-- Opening Marker --
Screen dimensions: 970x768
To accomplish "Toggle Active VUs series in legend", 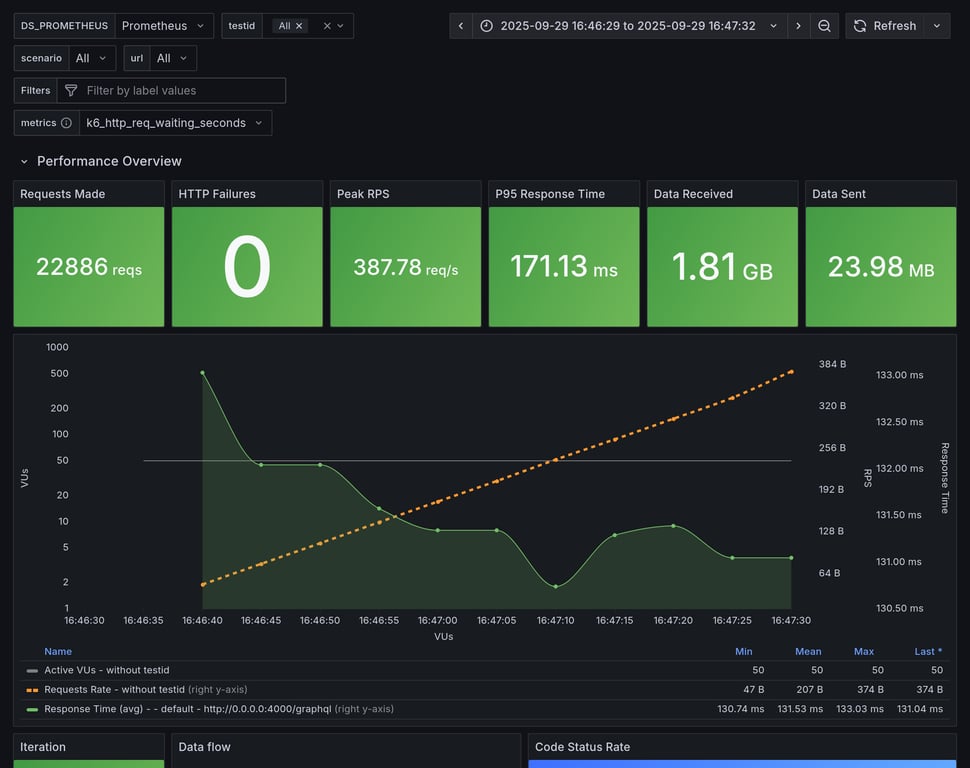I will click(106, 670).
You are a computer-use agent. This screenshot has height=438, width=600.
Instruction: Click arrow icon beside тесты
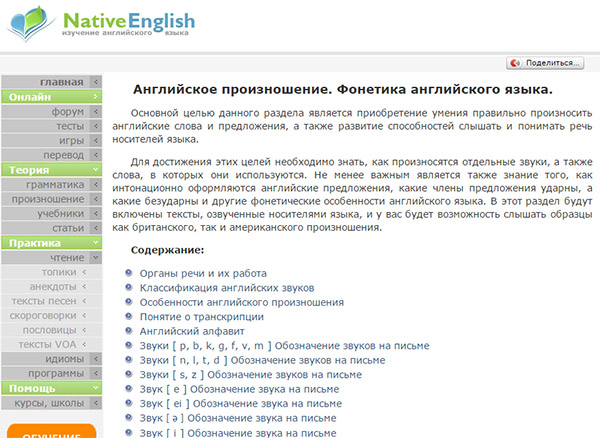pyautogui.click(x=95, y=127)
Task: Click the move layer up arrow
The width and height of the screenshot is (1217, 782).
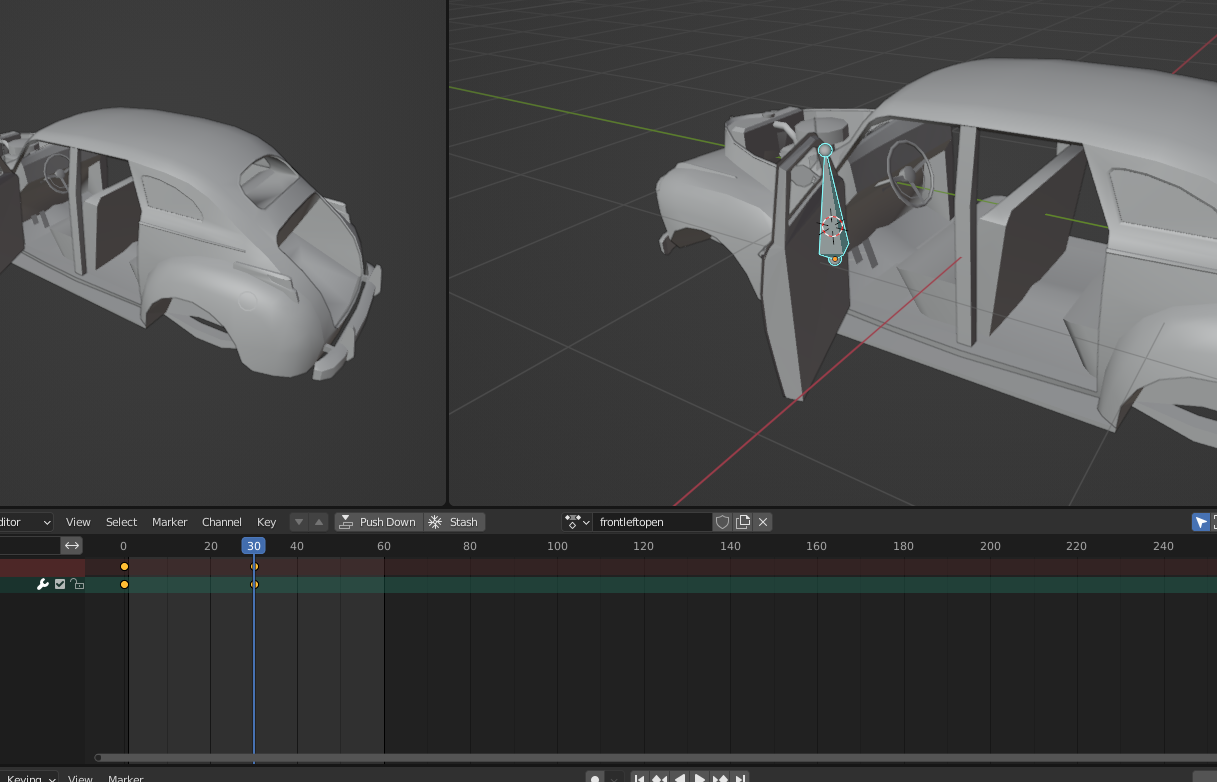Action: tap(318, 522)
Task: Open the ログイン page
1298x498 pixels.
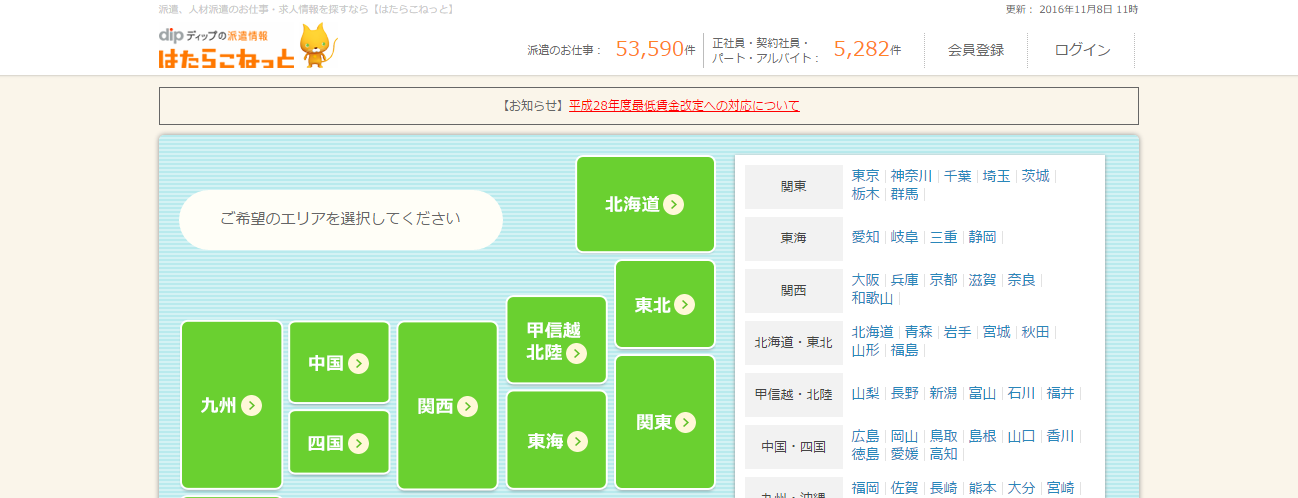Action: [1082, 50]
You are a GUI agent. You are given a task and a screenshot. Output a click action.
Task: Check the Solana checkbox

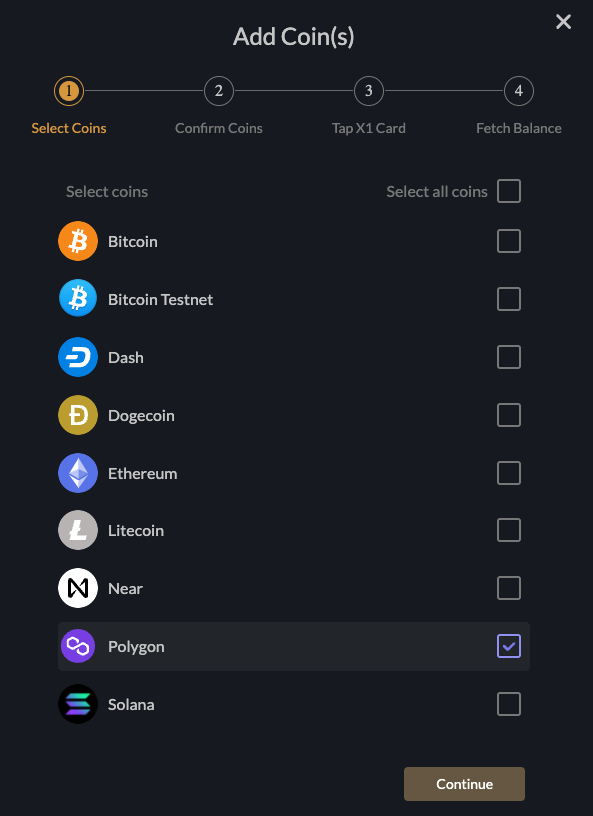509,704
-- Closing Marker --
Work required:
Output, exactly and without pictures, the span of lines that starts at the line containing "The width and" and ends at the last line above.

Answer to this exercise:
The width and height of the screenshot is (1217, 782).
Action: tap(318, 522)
Task: Open the ログイン page
1298x498 pixels.
Action: [1082, 50]
You are a GUI agent. You are given a task and a screenshot. Output a click action.
Task: Check the Solana checkbox

509,704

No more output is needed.